━━ Source excerpt ━━

ADDRESS BY DEPUTY PRESIDENT OF THE AFRICAN NATIONAL CONGRESS KGALEMA MOTLANTHE 
DURING THE CENTENARY FUNDRAISING DINNER

26 August 2011
 
Programme director, comrade Josias Moleele;
The National Chairperson of the ANC, comrade Baleka Mbete;
Members of the National Executive Committee of the ANC
Your Excellencies, Members of the Diplomatic Corps;
Comrades;
Ladies and gentlemen:
 
It gives me much pleasure to address this fundraising dinner in preparation for 
the African National Congress (ANC) Centenary celebrations scheduled for 
January 8 2012.
 
This Centenary celebration for which we are preparing is not only for us South 
Africans.
                                                                          
It is for the entire African continent and the progressive world at large, 
since people from all over Southern Africa - chiefs, commoners and the educated 
- were an essential part of the formation of the ANC in Mangaung, Bloemfontein, 
on January 8 1912, having heeded the call for unity as the precondition to 
defeat colonial oppression.
 
Africans, especially in Southern Africa, confronted the same colonial 
conditions.
 
Therefore the formation of the ANC provided all of them with renewed hope to 
overcome these odious conditions that depersonalised them and reduced their 
lives to unending misery.
 
Because of their unwavering support during our darkest hour, our international 
friends outside our continent can also claim, with a measure of legitimacy, 
that they are also members of this organisation.
 
Chairperson,
 
As you know the ANC was conceived out of the need to eradicate human oppression.
 
Since its formation in 1912, the ANC has always sought to rid our nation, South 
Africa, of political oppression, social discrimination and economic 
exploitation.

━━━

— Set exercise A —
In the centenary dinner address, on what date are the ANC Centenary celebrations scheduled to take place?

━━ Given information ━━

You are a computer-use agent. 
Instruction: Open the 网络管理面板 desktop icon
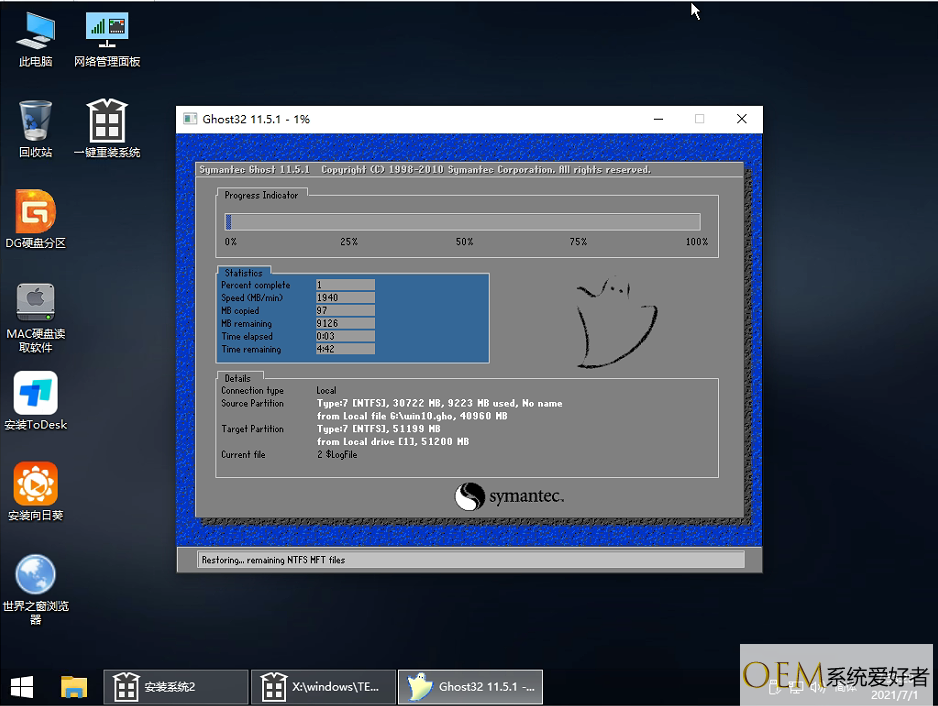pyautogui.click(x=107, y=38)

━━━
━━ Given information ━━

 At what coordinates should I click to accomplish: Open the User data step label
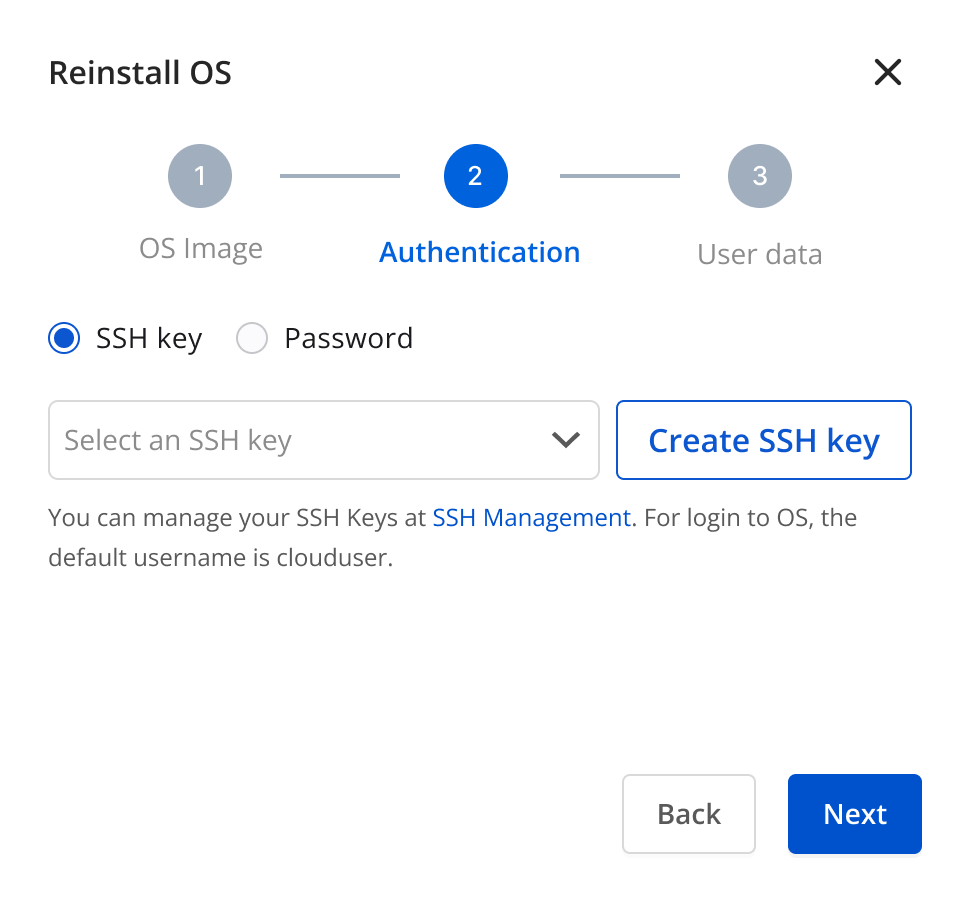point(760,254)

━━━

— Set exercise B —
From the listing, copy every line from the line with "You are a computer-use agent." to the line with "pyautogui.click(x=107, y=38)", both included, with no changes, and omit the pictures.

— Exercise result A —
January 8 2012

— Exercise result B —
You are a computer-use agent. 
Instruction: Open the 网络管理面板 desktop icon
pyautogui.click(x=107, y=38)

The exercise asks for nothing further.